__TASK__.
Every line between the one containing "Click the item delivery date 30/09/2025" and the last line of the data, both included, is to be set down exactly, and pictures are to be omitted.

__DATA SUPPLIED__.
---+---

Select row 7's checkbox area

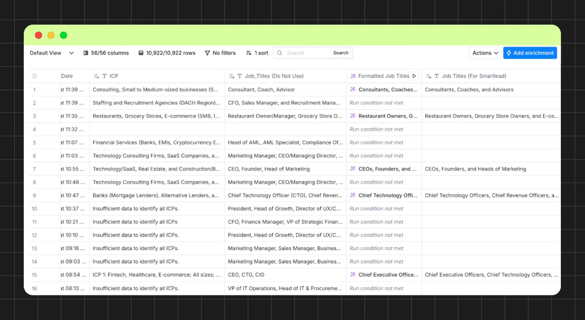click(34, 169)
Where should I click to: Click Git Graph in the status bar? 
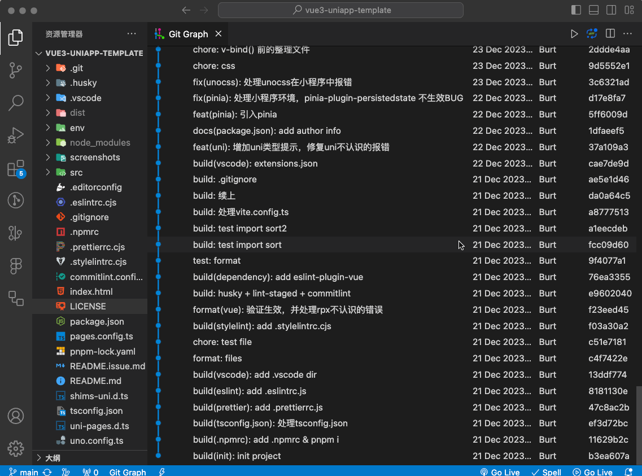pos(128,472)
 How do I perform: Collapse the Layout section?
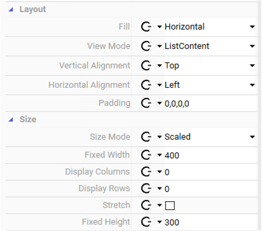pos(11,10)
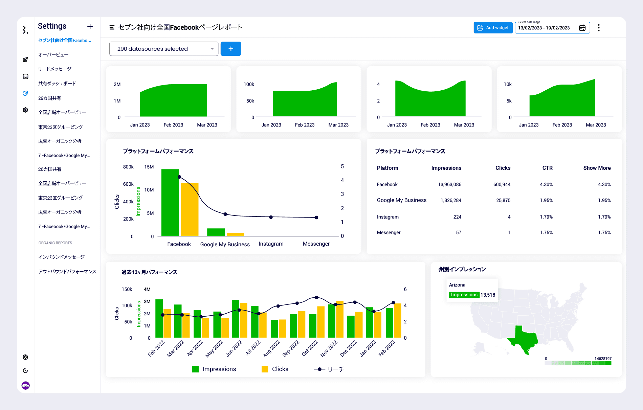The height and width of the screenshot is (410, 643).
Task: Click the yellow Clicks legend swatch
Action: coord(265,369)
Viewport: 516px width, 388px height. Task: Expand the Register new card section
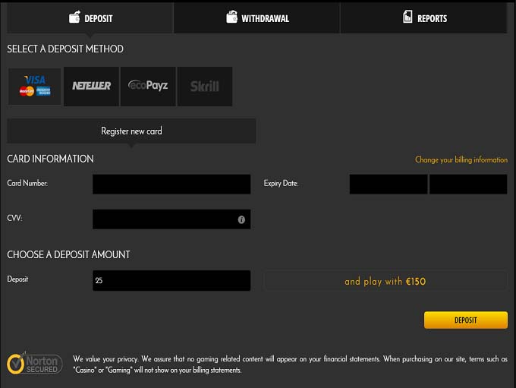click(x=131, y=131)
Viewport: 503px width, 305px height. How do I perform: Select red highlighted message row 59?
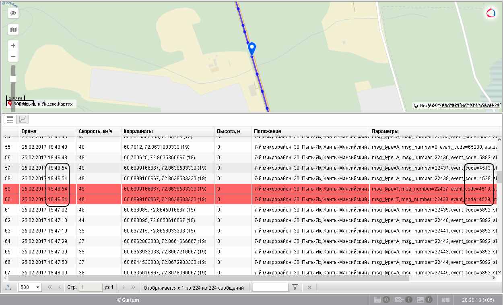161,189
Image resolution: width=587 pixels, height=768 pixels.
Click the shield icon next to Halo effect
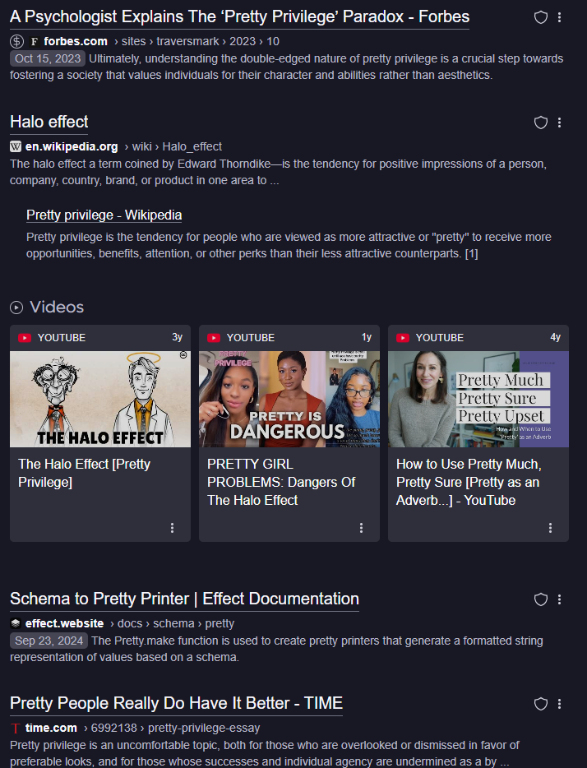click(x=541, y=123)
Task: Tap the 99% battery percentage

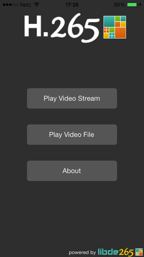Action: [119, 4]
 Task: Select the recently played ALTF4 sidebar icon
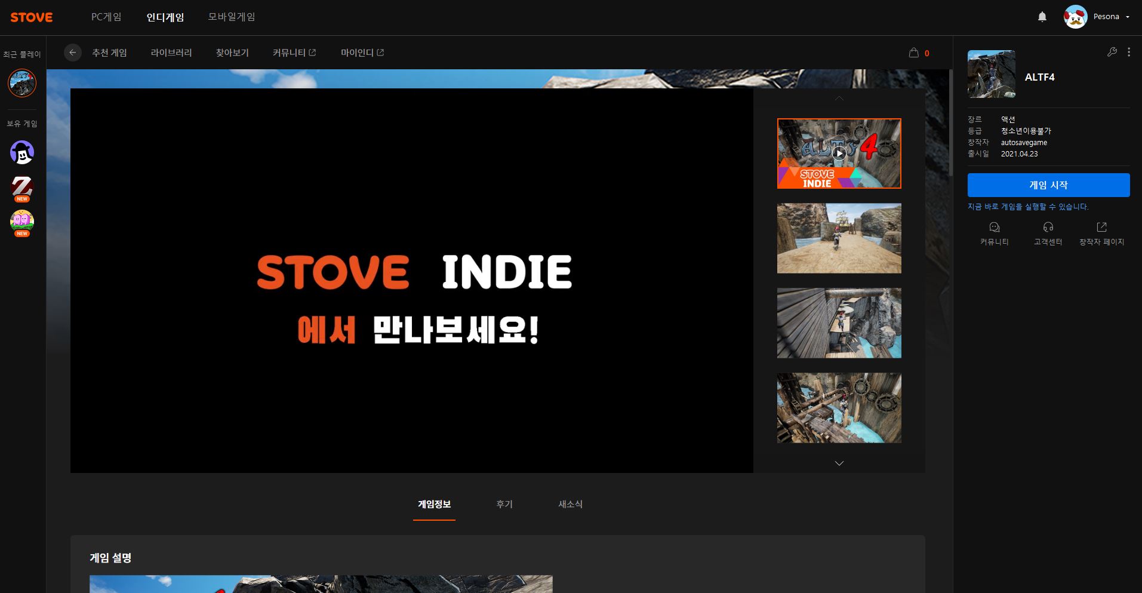[x=22, y=83]
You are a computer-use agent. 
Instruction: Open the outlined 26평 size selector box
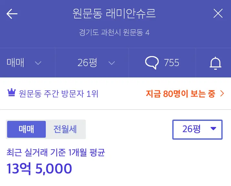[197, 130]
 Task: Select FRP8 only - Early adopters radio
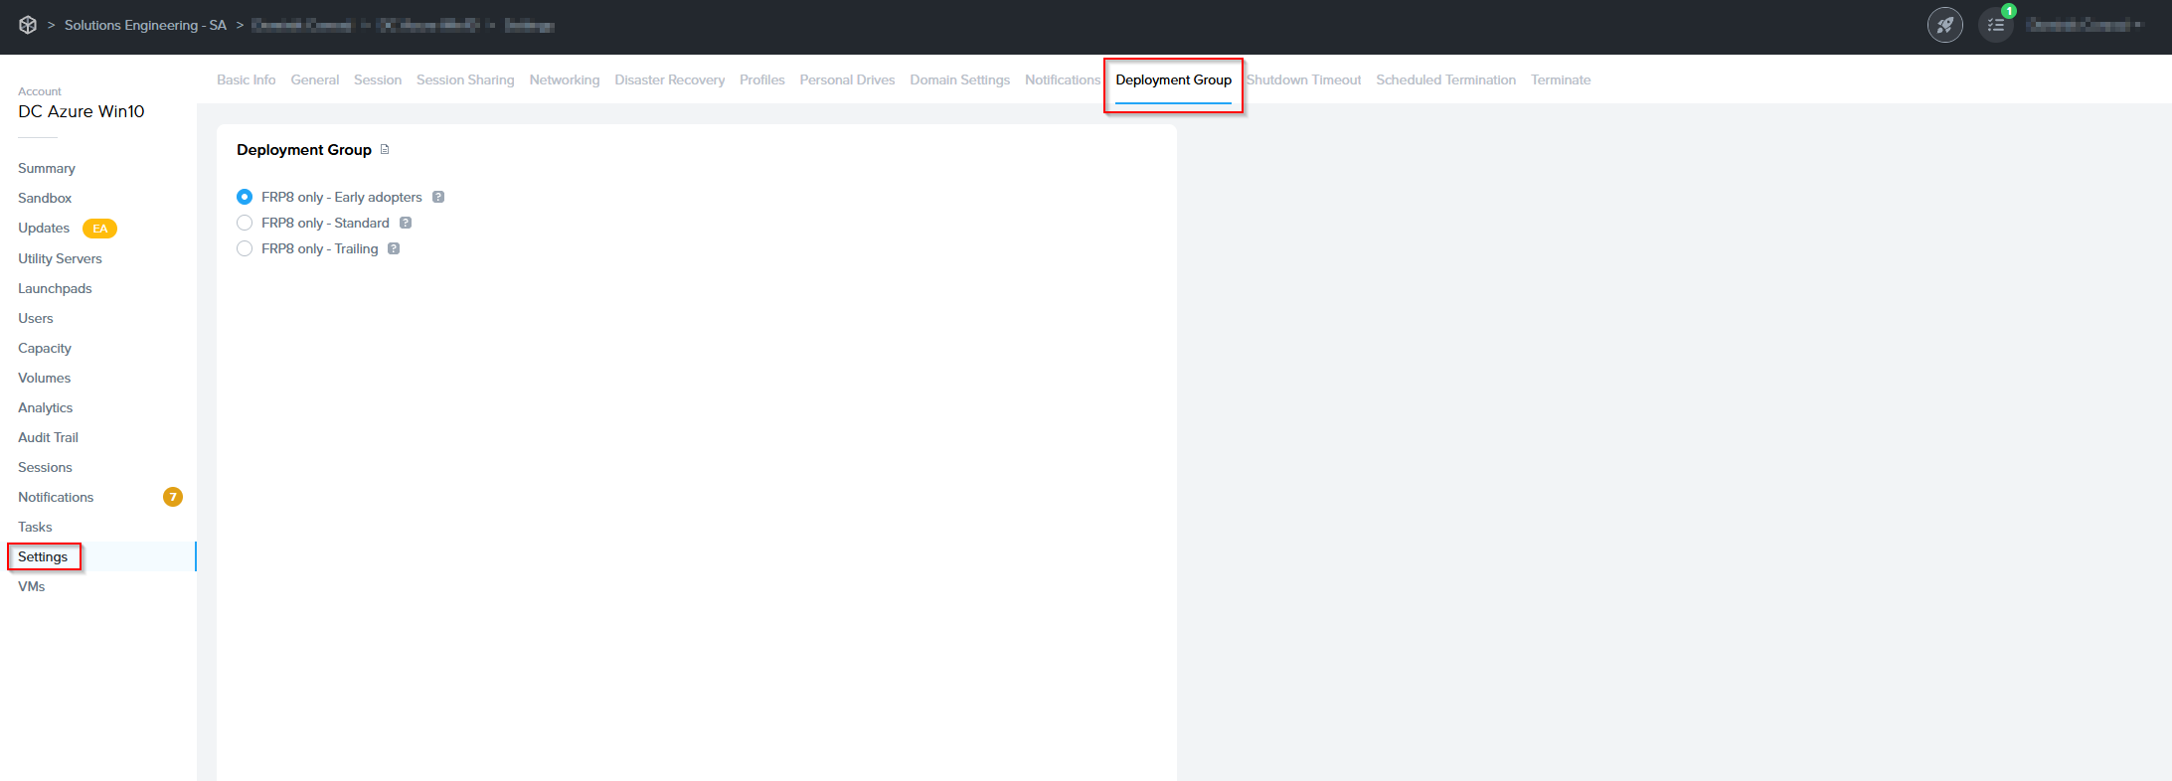[245, 197]
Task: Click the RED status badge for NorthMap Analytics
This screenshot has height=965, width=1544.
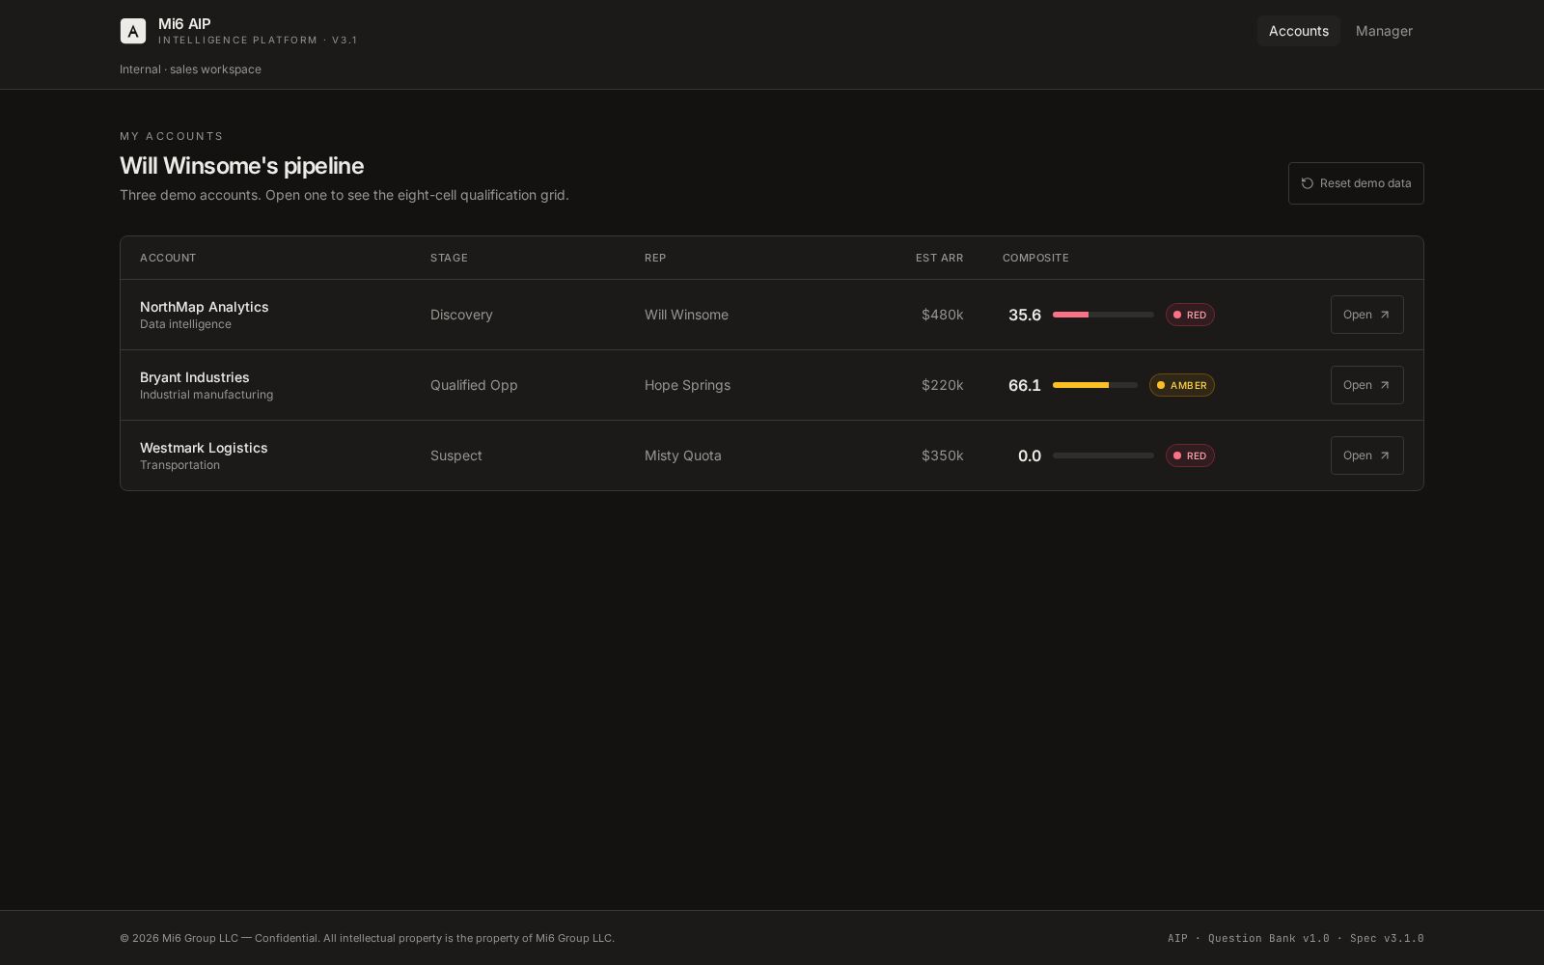Action: 1190,315
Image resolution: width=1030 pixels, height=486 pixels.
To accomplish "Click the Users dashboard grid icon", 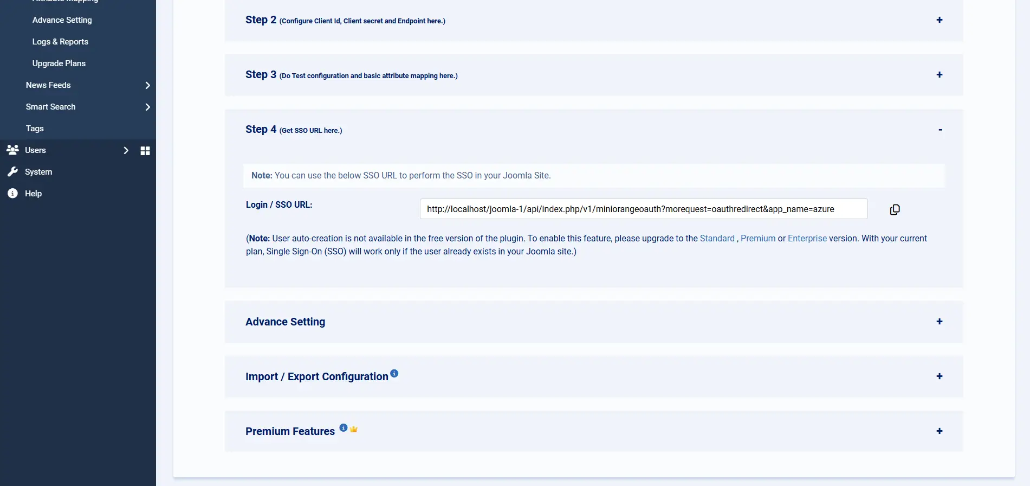I will point(145,151).
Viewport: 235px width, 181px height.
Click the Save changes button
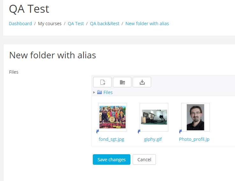coord(112,160)
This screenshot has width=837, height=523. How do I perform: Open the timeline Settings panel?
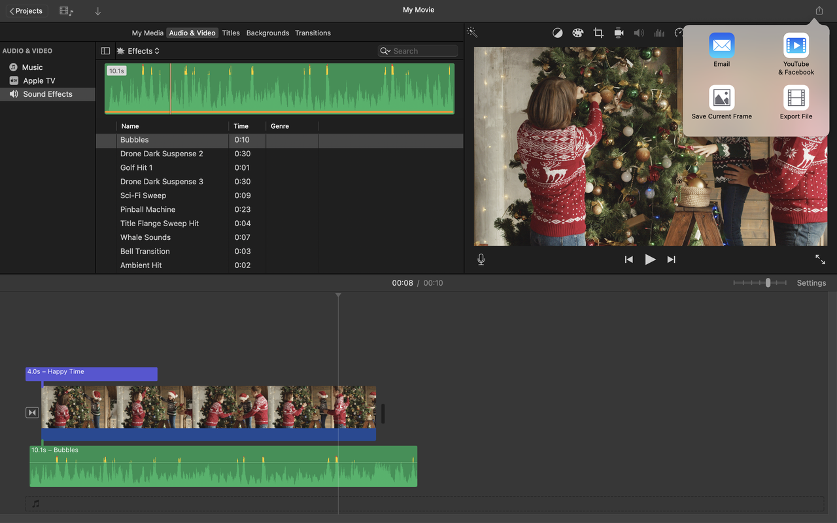tap(811, 282)
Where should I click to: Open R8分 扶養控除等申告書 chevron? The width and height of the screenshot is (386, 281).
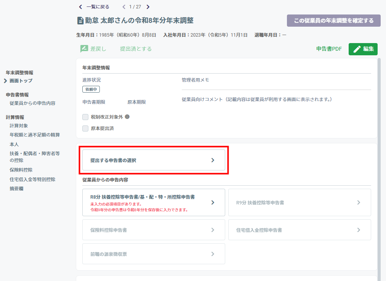[213, 202]
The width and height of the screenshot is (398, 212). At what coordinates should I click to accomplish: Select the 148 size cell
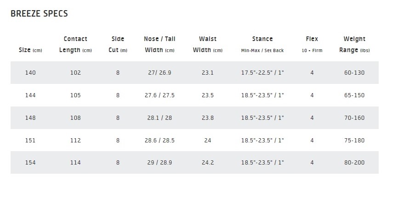(30, 118)
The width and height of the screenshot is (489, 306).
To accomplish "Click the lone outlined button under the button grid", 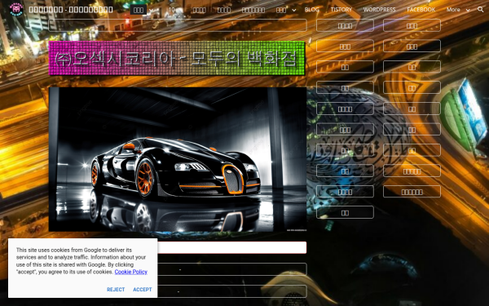I will coord(345,212).
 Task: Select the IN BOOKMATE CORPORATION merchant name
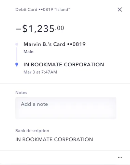[64, 65]

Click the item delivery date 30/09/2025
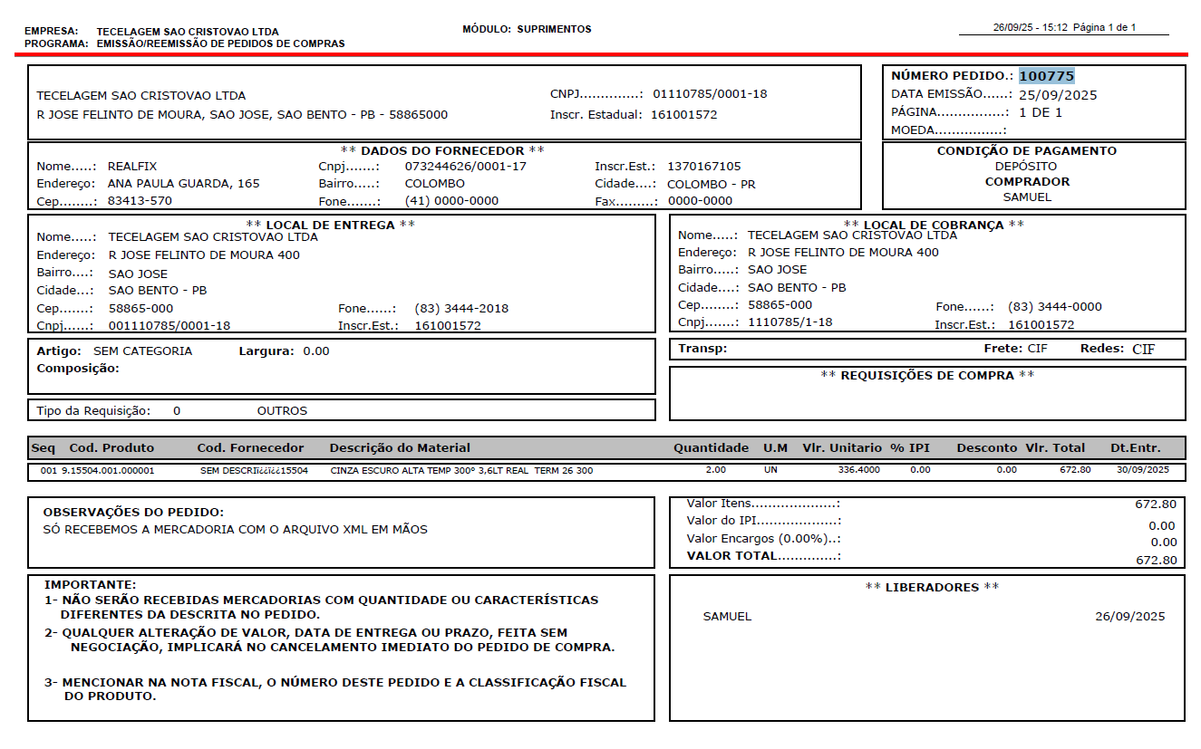(x=1143, y=471)
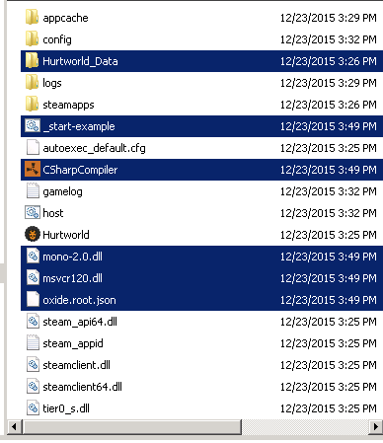Image resolution: width=383 pixels, height=443 pixels.
Task: Click the horizontal scrollbar thumb
Action: pos(131,427)
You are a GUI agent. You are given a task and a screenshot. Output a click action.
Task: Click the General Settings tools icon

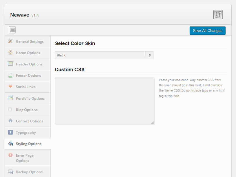(10, 41)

---+---

__COMPLETED TASK__.
Click the item delivery date 30/09/2025
(x=1143, y=471)
Image resolution: width=383 pixels, height=443 pixels.
Task: Click the horizontal scrollbar thumb
Action: pos(131,427)
You are a GUI agent. You are given a task and a screenshot. Output a click action.
Task: Click the General Settings tools icon

(10, 41)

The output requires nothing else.